The Fireball Run is an epic adventure of American proportions – a courageous journey that starts on the east coast and finishes after crossing the great west. It’s namesake is a racing legend whose daring persona is greater the sport he helped define; a man who epitomizes the strength of character that it took to tame the west—and the track.

Edward Glenn “Fireball” Roberts began his racing career at eighteen, when he completed only nine laps in one of the historic NASCAR races that crossed the sand of Daytona Beach. During the next seventeen years he built a reputation as one of the most daring and exciting drivers in the fledgling National Association of Stock Car Racing (NASCAR). These were the days of small-town tracks, when many a weekend racer spent the rest of the week running moonshine from the hills to the big cities. The next year he won his first race on the same course, in 1948. After a couple of years dabbling in NASCAR, he stuck to local races until the mid 1950’s to be near his wife and only child, Pamela. Upon his return to NASCAR in 1956, he started showing signs of becoming one of the series’ most dominant drivers.
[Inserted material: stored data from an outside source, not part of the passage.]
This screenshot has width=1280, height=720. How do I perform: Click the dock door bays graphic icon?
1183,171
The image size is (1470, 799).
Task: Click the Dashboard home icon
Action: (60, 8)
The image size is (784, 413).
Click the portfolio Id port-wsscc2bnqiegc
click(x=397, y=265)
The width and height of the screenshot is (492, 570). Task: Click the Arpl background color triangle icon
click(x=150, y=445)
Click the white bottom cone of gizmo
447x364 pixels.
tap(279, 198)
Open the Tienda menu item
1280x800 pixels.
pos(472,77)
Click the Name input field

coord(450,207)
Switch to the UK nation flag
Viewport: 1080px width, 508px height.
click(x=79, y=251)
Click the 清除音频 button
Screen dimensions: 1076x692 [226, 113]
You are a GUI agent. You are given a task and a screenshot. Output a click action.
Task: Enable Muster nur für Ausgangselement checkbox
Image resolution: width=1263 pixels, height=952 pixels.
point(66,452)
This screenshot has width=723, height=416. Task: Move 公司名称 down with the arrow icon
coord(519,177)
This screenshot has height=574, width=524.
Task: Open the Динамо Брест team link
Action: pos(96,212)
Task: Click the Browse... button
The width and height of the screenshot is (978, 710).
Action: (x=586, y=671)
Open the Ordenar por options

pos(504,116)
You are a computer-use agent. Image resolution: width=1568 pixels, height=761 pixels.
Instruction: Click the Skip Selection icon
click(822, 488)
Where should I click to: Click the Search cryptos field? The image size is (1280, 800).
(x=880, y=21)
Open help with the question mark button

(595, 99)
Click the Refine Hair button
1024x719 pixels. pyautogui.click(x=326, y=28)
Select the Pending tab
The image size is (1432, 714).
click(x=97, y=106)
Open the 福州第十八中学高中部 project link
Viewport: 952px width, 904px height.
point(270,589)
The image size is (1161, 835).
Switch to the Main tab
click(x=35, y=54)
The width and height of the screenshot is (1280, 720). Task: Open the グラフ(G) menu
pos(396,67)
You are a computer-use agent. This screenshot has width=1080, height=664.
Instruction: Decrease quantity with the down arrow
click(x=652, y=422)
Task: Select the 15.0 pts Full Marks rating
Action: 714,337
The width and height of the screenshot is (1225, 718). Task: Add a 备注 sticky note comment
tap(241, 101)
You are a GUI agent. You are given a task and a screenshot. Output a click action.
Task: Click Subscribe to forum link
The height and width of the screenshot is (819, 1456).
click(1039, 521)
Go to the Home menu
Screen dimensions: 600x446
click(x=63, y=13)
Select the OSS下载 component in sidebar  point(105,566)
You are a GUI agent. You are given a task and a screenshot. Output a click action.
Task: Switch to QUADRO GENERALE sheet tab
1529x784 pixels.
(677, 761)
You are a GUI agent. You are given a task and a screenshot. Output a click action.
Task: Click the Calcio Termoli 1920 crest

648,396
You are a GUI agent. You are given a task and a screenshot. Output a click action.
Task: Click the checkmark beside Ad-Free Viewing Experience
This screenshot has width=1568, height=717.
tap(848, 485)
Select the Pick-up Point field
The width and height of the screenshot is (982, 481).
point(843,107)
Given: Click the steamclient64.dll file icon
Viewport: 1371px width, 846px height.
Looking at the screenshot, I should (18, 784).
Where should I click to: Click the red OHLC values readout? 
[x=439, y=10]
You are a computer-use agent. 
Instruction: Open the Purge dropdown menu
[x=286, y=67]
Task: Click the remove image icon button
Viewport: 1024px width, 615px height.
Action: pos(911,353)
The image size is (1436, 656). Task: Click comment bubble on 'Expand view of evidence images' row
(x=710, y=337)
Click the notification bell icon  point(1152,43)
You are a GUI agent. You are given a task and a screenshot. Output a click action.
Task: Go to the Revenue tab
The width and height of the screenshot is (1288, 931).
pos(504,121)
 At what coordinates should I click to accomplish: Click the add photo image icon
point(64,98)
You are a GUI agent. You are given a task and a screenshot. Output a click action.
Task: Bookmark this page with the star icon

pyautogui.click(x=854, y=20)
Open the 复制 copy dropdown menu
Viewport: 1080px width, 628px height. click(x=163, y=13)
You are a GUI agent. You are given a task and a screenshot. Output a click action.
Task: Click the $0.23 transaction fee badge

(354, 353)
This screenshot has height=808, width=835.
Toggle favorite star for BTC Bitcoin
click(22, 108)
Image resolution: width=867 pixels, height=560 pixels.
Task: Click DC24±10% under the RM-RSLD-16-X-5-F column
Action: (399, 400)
Over the next decade he amassed dozens of wins and top-ten finishes, building a reputation in his era that rivals that of Richard Petty or Dale Earnhardt in modern times. Though his nickname, “Fireball,” was very appropriate for his bold driving style, he actually acquired it before his racing career, competing in another national pastime: baseball. He earned it for his ability to “bring the heat” as a pitcher for an American Legion team in a small town near Orlando. He was certainly able to bring the heat to the other drivers on the track in the Fords and Pontiacs he drove during his career.

It was a fateful day in May 1964 when he was critically injured during a fiery crash while competing in the World 600, at Charlotte (now Lowes) Motor Speedway, in North Carolina. He died of complications several weeks later. The racing world—and America’s spirit—lost a champion that day. But his passion for adventure and competition lives on through our unique event. We pay tribute to his competitive character and honor the legendary race driver with our first Fireball Run, sixty years after he ran his first stock car race.